Appunto. Tentato dal fast food, il cittadino a volte mangia di fretta e senza posate. Qualcosa di simile è successo anche nel parlar politico. Ecco che infatti gli esperti notano da qualche anno un cambiamento su questo fronte, un modo di esprimersi più diretto, senza troppi fronzoli; un parlare più simile al codice utilizzato nei «social», con spazio e numero di caratteri contenuto. E ben venga! Non se ne poteva più del politichese, il «linguaggio politico infarcito di tecnicismi, giri di parole, formulazioni ambigue e reticenti, espedienti retorici, che lo rendono poco comprensibile» (cit. dal Grande Dizionario Hoepli). Politichese nel quale tra l’altro «la problematica» ha vissuto il suo primo periodo d’oro.
Sarebbe tuttavia sbagliato negare che a questo nuovo codice di espressione del politico non manchino i difetti: proseguendo sull’onda della metafora del fast food, oggi preoccupa parecchio infatti anche la sua deriva, ossia lo sconfinamento in certo «junk food» (letteralmente «cibo spazzatura»), infarcito di insulti, parolacce, sproloqui, minacce e magari maledizioni. Vero è che rispetto al passato si presenta oggi, grazie ai nuovi strumenti di comunicazione, la sacrosanta possibilità di dialogo diretto fra cittadino e politico: «con senso civico, però!», è la grande raccomandazione. (Ma sappiamo ancora, oggi, il vero significato del concetto di «senso civico»?).

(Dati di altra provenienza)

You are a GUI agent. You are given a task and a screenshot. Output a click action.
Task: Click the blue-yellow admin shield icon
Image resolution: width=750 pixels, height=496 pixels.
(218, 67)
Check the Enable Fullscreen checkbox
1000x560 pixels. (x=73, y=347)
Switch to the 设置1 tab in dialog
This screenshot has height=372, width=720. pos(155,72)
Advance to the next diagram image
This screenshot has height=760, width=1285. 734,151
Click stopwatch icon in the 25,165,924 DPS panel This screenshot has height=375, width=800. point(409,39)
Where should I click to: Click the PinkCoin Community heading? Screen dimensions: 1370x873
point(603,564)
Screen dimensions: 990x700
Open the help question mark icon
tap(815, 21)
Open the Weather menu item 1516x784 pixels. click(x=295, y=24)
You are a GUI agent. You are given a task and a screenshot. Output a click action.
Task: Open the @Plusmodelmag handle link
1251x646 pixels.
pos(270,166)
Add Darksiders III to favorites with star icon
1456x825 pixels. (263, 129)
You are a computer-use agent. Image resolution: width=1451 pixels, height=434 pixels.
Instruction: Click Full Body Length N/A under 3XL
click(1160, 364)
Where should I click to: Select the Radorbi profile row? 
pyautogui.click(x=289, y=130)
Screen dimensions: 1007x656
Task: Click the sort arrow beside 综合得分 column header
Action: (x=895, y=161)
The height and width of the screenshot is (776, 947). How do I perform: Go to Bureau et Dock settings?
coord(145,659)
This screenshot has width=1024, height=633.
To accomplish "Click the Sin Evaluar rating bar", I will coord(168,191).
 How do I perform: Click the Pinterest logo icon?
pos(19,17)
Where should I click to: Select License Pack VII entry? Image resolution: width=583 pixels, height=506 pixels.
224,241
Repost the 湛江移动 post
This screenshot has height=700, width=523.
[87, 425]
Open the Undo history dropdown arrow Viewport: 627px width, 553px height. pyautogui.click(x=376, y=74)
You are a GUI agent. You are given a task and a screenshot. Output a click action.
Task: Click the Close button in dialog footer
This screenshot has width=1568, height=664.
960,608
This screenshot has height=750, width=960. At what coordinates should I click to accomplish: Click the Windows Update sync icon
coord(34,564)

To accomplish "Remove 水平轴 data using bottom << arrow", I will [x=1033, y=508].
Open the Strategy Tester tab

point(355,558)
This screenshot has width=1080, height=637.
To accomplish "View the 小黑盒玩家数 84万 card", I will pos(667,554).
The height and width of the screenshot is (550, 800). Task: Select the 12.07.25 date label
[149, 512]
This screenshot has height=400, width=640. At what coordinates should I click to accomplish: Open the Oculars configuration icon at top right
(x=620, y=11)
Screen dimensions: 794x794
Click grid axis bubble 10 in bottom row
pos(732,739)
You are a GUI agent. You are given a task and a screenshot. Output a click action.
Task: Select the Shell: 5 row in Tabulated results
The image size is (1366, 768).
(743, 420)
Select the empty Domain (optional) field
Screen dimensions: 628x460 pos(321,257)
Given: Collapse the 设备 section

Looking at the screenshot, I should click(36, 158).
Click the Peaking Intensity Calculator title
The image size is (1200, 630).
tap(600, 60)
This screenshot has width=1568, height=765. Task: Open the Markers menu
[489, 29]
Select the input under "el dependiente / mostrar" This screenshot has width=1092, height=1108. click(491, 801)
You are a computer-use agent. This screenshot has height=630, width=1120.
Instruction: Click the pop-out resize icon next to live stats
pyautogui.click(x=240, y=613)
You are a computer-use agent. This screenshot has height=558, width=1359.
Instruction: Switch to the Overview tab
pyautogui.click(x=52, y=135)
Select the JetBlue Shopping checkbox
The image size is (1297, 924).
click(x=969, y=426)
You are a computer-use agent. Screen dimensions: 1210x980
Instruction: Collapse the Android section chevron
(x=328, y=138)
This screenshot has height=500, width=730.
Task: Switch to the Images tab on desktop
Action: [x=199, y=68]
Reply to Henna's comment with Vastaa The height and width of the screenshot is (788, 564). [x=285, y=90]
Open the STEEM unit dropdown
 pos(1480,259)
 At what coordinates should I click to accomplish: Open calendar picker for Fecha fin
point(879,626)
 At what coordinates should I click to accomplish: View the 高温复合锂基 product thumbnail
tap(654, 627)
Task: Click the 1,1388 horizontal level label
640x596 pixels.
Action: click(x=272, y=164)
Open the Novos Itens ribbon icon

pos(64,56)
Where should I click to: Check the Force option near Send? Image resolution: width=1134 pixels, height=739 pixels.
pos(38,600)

Va bene essere sinceri, va bene la libertà di espressione e di opinione, ma non si utilizzi la lingua alla stregua di pernacchie, torte in faccia, sberle o peggio. Certo si potrebbe dire che nel tempo un poco siamo migliorati: un secolo fa le dispute politiche in Ticino si risolvevano anche a schioppettate. Ma attenzione a non fare come i gamberi.